Knallchargen

Charles W. („Chas“) Freeman – von Barack Hussein Obama zum Chef des National Intelligence Council ernannt – besteht darauf, dass für 9/11 die Amerikaner und die Israelis die Schuld tragen: „Wenn wir sie bombardieren, dann bomben sie eben zurück.“ Tja, der Spinner unterschlägt, dass Al-Qaida schon lange Anschläge gegen Amerikaner durchführte, bis die nach vielen Jahren 1998 erstmals „zurückschlugen“ (ein völliger Clinton-Fehlschlag, weil keine Al-Qaida-Leute getroffen wurden).

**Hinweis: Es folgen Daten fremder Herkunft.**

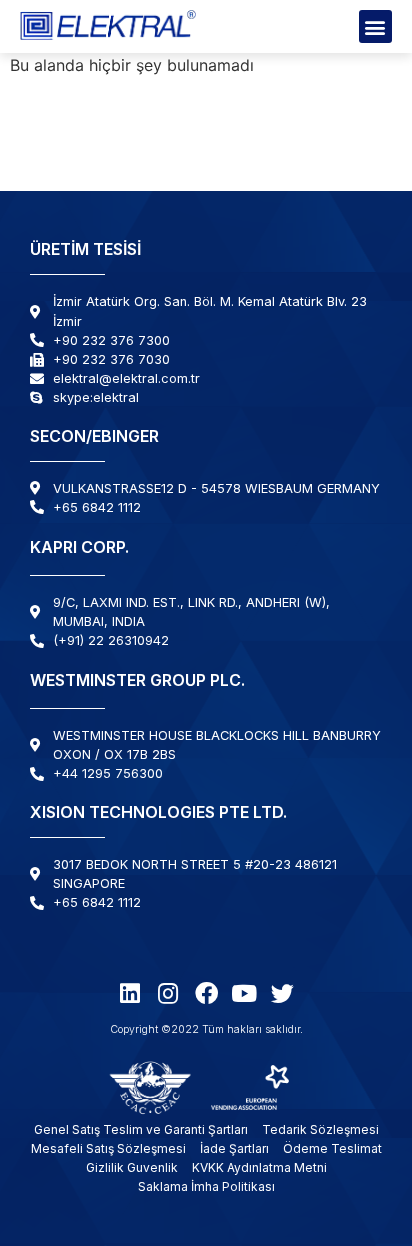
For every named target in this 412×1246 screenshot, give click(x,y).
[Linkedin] (130, 993)
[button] (375, 26)
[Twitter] (282, 993)
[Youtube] (244, 993)
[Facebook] (206, 993)
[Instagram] (168, 993)
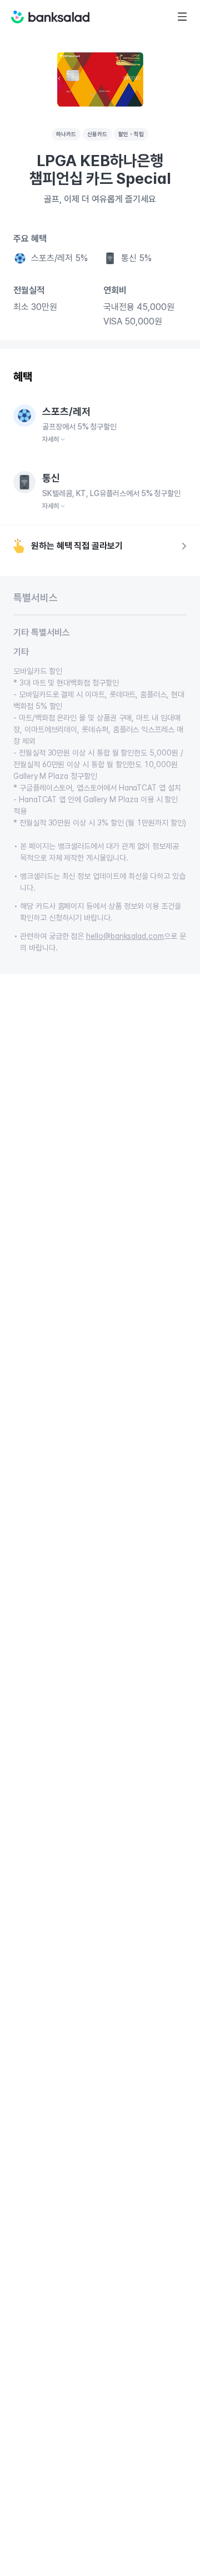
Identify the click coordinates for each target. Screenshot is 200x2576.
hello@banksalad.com (125, 936)
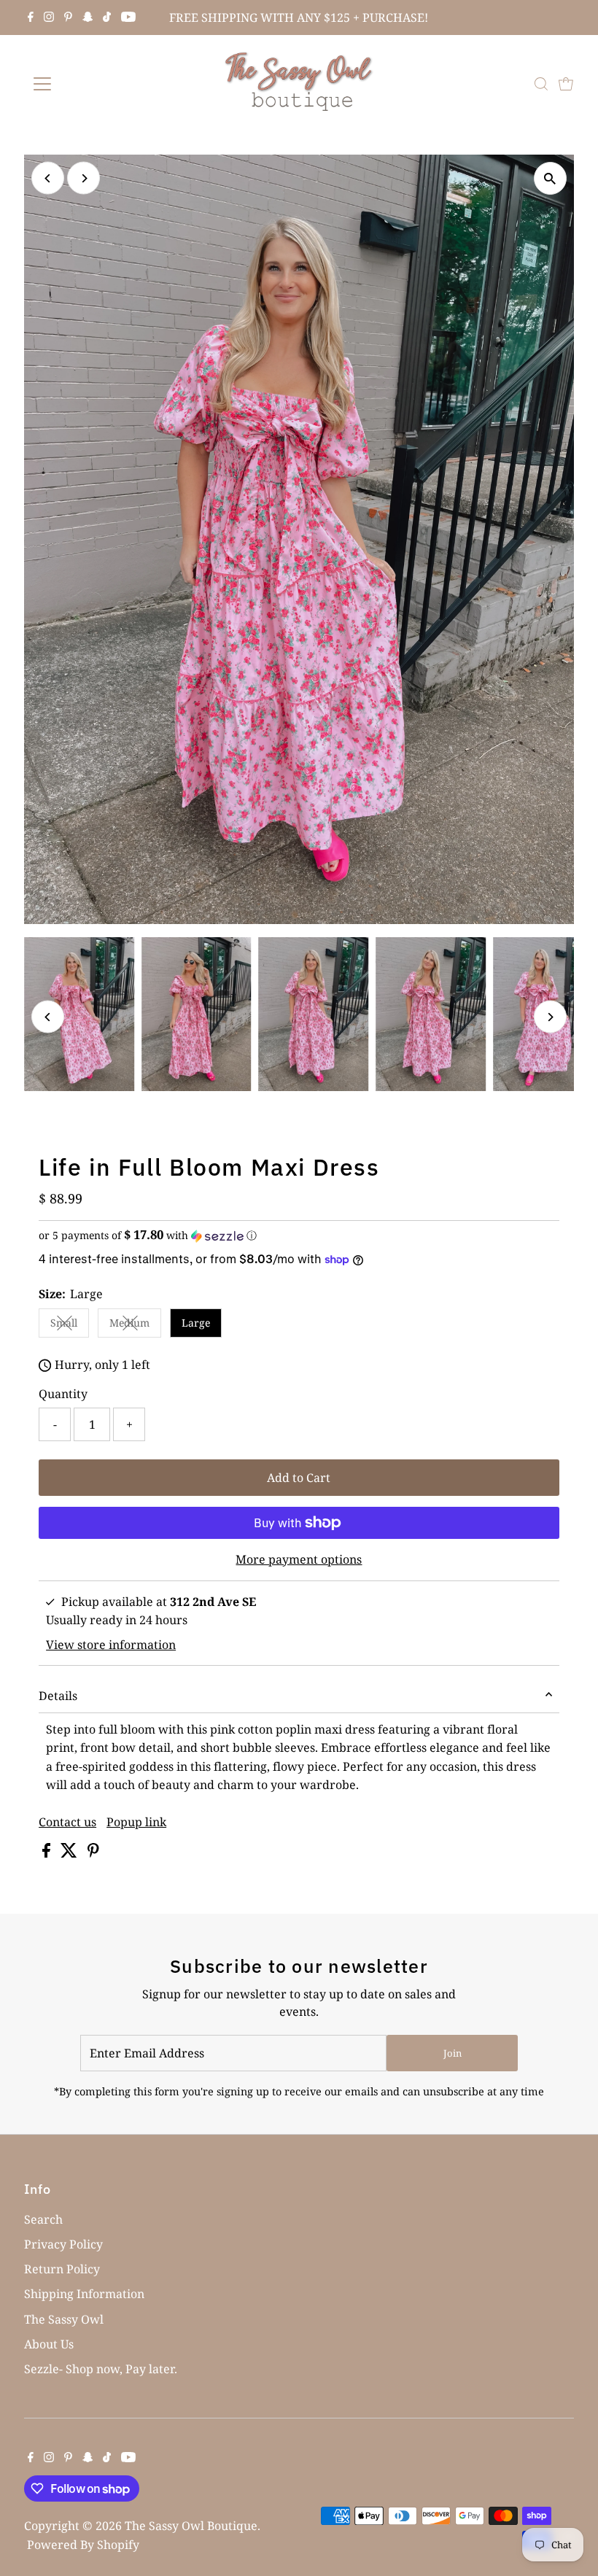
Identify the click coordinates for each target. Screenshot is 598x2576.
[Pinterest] (68, 17)
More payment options (299, 1559)
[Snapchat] (88, 17)
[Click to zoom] (550, 178)
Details (58, 1696)
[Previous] (47, 178)
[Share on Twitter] (70, 1853)
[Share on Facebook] (47, 1853)
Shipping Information (84, 2294)
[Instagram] (49, 17)
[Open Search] (541, 83)
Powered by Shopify (83, 2545)
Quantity (63, 1394)
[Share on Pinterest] (93, 1853)
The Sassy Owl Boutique (191, 2526)
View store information (111, 1644)
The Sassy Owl (64, 2319)
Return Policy (62, 2269)
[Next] (83, 178)
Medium (135, 1325)
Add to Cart (298, 1478)
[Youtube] (128, 17)
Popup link (136, 1822)
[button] (299, 1235)
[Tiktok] (106, 17)
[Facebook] (30, 17)
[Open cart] (566, 83)
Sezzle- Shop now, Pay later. (100, 2369)
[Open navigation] (89, 84)
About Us (49, 2344)
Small (69, 1325)
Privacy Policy (63, 2244)
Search (43, 2219)
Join (452, 2053)
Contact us (67, 1822)
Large (196, 1323)
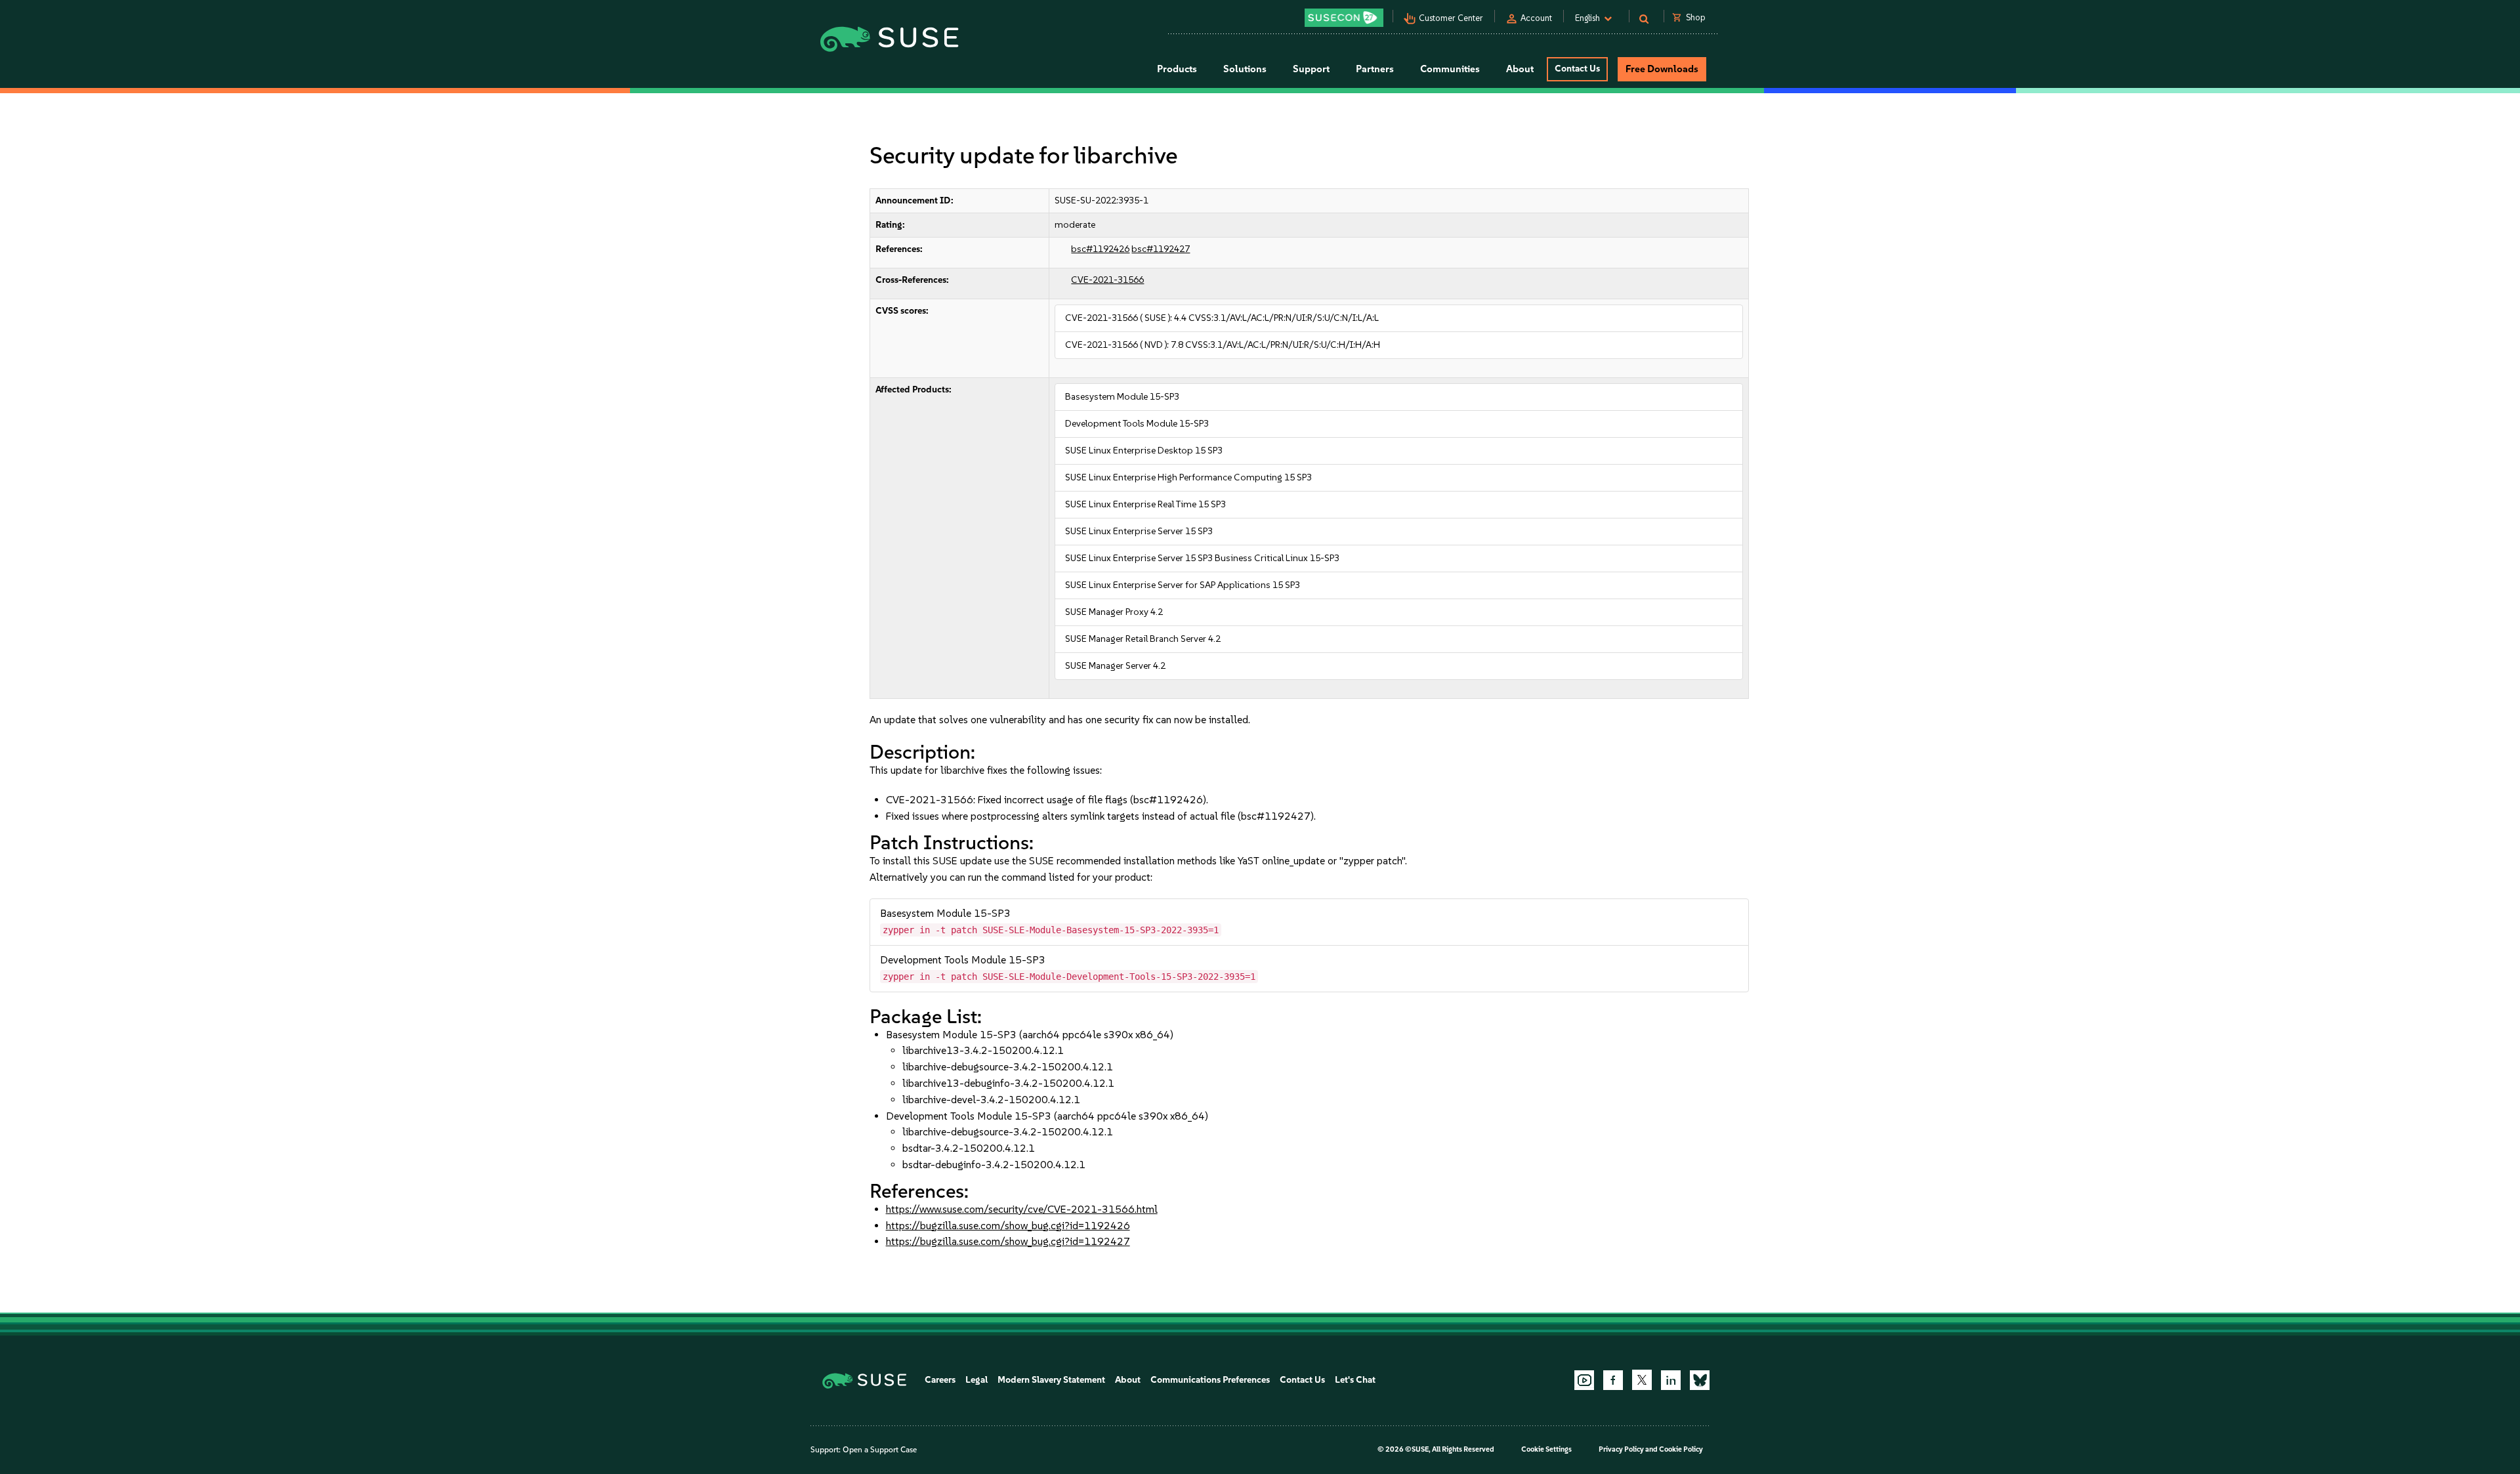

Weder die Saudis noch die Jemeniten wurden von den USA angegriffen (das sind die beiden Staatsbürgerschaften, die Osama bin Laden besaß), auch nicht Ägypten (wo Ayman al-Zawahiri geboren wurde). Ach ja: Freeman war einmal der Ansicht, dass die Gewalt im übrigen Nahen Osten, insbesondere die Terrortätigkeit des Osama bin Laden nichts mit Israel zu tun hat. Seit die Saudis das anders darstellen, vertritt er die Meinung nicht mehr, sondern stellt Israel in den Fokus der Ursache für den Terror, den er nicht muslimisch zu nennen bereit ist. Der Mann ist ein Büttel des Hauses Saud. Er hat im Regierungsdienst nichts zu suchen. Zum Glück sieht es im Moment so aus, als würde er sein Amt direkt wieder verlassen.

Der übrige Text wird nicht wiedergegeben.